This plan is especially serviceable to the countryman, who looks upon the town very much as a country bumpkin does at home, when he leaves his fields and green lanes for the busy streets of a great city. He wants a pair of shoes, say, for his wedding day, and the village shoemaker has not sufficient style to suit him for such a great occasion. He must go away to the great city where the latest fashions in shoes are to be found, and where he can purchase a pair that will be the envy of every young man who shall attend the joyful ceremony. But how amid the maze of narrow streets shall he find a shop where he shall be able to make his selection? He would be lost in the windings and intricacies of the labyrinths along which the streams of human life pour incessantly the livelong day, and in inquiring for such he might be recognized as a greenhorn by some sharper, who would soon relieve him of his spare cash. The fact that the shoe shops are all in one street renders it easy for him to inquire his way there, where without delay he will be served with the very article he requires.
A STREET SCENE.
To face p. 194.
In our stroll through the city, there is one feature about it that has been most noticeable, and that is its freedom from rows and disorders. It contains fully two hundred and fifty thousand inhabitants, and yet there is not a single policeman patrolling any of its streets during either the day or the night. No doubt this is due in a large measure to the law-abiding character of the Chinese. They are essentially peacemakers, for not only do they avoid breaking the peace themselves, but they also exert themselves most vigorously to put an end to any row that may be started amongst others. The result is the disgraceful scenes that often disfigure the streets of the West are of very rare occurrence in any of the cities of this great Empire.

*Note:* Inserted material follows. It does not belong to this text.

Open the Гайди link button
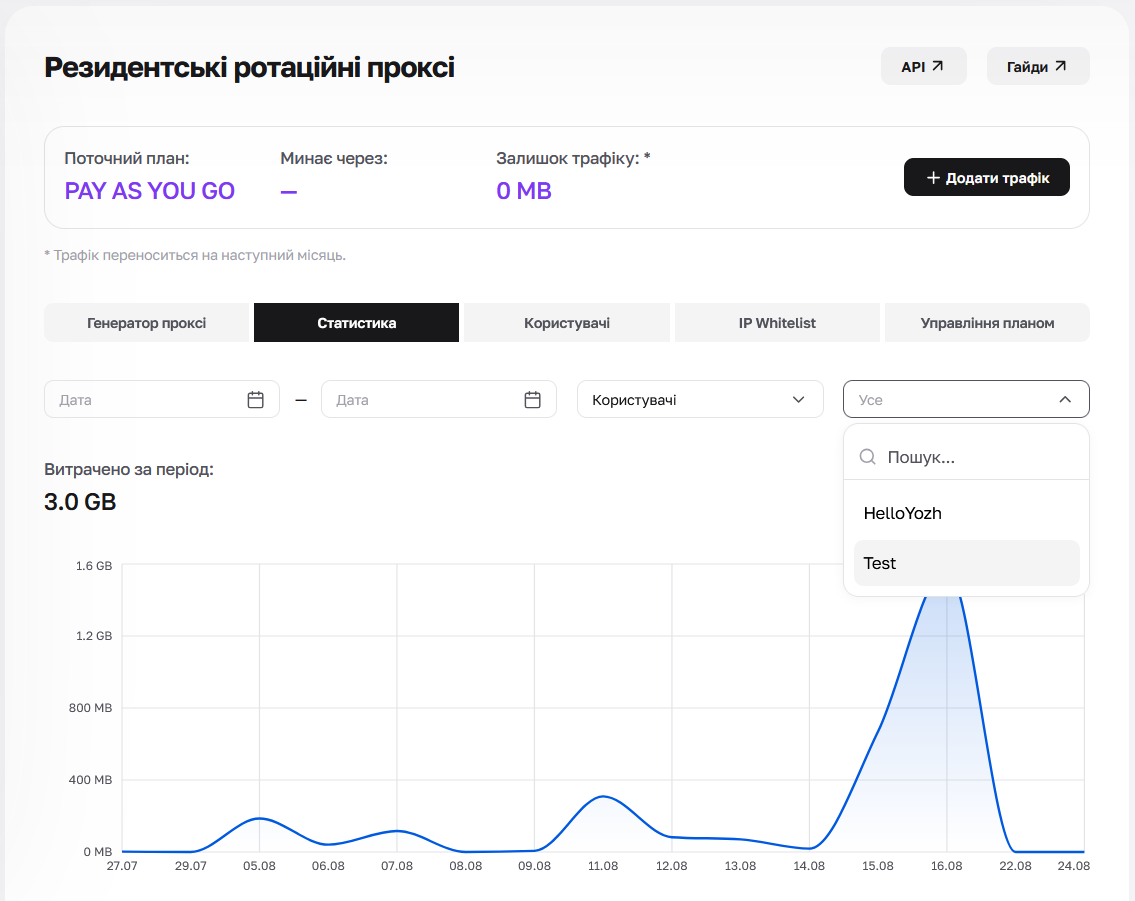1038,66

There is no doubt but that one potent reason for this is the absence of the public-house. Fortunately that is an unknown institution in this land, and consequently the mad excesses and wild disorders and terrible rows both in private and on the public streets that are the result of the use of alcohol are never seen anywhere throughout the country.
Whilst we have been sauntering around, we have noticed one particular kind of building that differs from all the others about it. It is not a private dwelling-house, and yet it has none of the signs that it is a shop, where goods of some special description may be purchased. Its front is not open like those next door to it so that the public can see what is going on inside. Its aim, indeed, seems to be to conceal from the passers-by the movements of the people within, whilst at the same time intimating that any one that likes to enter may do so freely.
Every window is closed up so that one can get no glimpse of what is going on behind them. The door, indeed, stands wide open, but hanging about two feet in front of it is a bamboo screen that effectually guards the secrets of the house. Any attempt to peer inside will be ineffectual, for the utmost that can be seen beyond the sentinel screen is the posts of the door that are but the outer works of the fortress beyond.
As we stand speculating why this house and others that we have seen of a similar character during our stroll should be so different from the rest, a man approaches in a furtive manner, with head cast down as though he were ashamed, and glides in a ghost-like manner into the opening behind the screen and vanishes into the dark interior. We caught but a glimpse of him, but what we did see did not favourably impress us. His clothes were greasy and dilapidated looking, and his face wore a leaden hue as though his blood had been transmuted by some chemical process into a colour that nature would never recognize as a product of her own. He was a man, we should judge, that we should not care to have much to do with, for there seemed to be a shadow on his life, and he was not anxious to get into the sunshine where men could have a good look at him.
Hardly has he disappeared when a man still in the prime of life, with slightly stooping shoulders and the same dull colour in his cheeks and on his lips, advances quickly to the screen, dives behind it, and except for a momentary shadow that falls upon the doorway, disappears at once from sight.